# K-Means#

The K-Means algorithm solves clustering problem by partitioning $$n$$ feature vectors into $$k$$ clusters minimizing some criterion. Each cluster is characterized by a representative point, called a centroid.

 Operation Computational methods Programming Interface Training Lloyd’s train(…) train_input train_result Inference Lloyd’s infer(…) infer_input infer_result

## Mathematical formulation#

Refer to Developer Guide: K-Means.

## Programming Interface#

All types and functions in this section are declared in the oneapi::dal::kmeans namespace and be available via inclusion of the oneapi/dal/algo/kmeans.hpp header file.

### Descriptor#

template<typename Float = float, typename Method = method::by_default, typename Task = task::by_default>
class descriptor#
Template Parameters
• Float – The floating-point type that the algorithm uses for intermediate computations. Can be float or double.

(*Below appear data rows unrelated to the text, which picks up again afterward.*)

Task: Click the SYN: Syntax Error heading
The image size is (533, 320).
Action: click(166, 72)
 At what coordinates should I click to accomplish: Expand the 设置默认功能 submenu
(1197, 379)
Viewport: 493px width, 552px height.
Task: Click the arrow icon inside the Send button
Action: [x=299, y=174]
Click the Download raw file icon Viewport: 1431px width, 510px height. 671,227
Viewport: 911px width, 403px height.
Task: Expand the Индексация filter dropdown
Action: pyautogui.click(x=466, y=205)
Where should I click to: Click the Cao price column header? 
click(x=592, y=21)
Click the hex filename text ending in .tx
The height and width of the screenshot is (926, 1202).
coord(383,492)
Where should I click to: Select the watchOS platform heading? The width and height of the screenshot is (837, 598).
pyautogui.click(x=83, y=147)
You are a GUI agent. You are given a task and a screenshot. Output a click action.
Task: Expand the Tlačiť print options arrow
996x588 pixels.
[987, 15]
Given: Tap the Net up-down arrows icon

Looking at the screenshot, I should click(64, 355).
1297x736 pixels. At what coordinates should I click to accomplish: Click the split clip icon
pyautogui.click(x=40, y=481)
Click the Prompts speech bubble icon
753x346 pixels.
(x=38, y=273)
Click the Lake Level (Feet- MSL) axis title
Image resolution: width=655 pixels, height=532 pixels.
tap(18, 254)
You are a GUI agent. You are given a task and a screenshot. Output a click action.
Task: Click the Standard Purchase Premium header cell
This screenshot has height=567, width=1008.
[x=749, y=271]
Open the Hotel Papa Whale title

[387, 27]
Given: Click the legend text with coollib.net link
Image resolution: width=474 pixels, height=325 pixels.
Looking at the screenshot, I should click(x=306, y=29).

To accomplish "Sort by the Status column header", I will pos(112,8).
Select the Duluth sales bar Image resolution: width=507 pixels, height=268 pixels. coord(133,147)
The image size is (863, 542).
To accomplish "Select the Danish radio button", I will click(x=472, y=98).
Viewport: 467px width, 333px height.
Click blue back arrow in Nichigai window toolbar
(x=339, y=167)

• Method – Tag-type that specifies an implementation of algorithm. Can be method::lloyd_dense.

• Task – Tag-type that specifies the type of the problem to solve. Can be task::clustering.

Constructors

descriptor(std::int64_t cluster_count = 2)#

Creates a new instance of the class with the given cluster_count.

Properties

std::int64_t max_iteration_count#

The maximum number of iterations T. Default value: 100.

Getter & Setter
std::int64_t get_max_iteration_count() const
auto & set_max_iteration_count(std::int64_t value)
Invariants
double accuracy_threshold#

The threshold $$\varepsilon$$ for the stop condition. Default value: 0.0.

Getter & Setter
double get_accuracy_threshold() const
auto & set_accuracy_threshold(double value)
Invariants
std::int64_t cluster_count#

The number of clusters k. Default value: 2.

Getter & Setter
std::int64_t get_cluster_count() const
auto & set_cluster_count(std::int64_t value)
Invariants
result_option_id result_options#

Choose which results should be computed and returned.

Getter & Setter
result_option_id get_result_options() const
auto & set_result_options(const result_option_id &value)

#### Method tags#

struct lloyd_dense#

Tag-type that denotes Lloyd’s computational method.

struct lloyd_csr#

Tag-type that denotes Lloyd’s computational method for sparse data.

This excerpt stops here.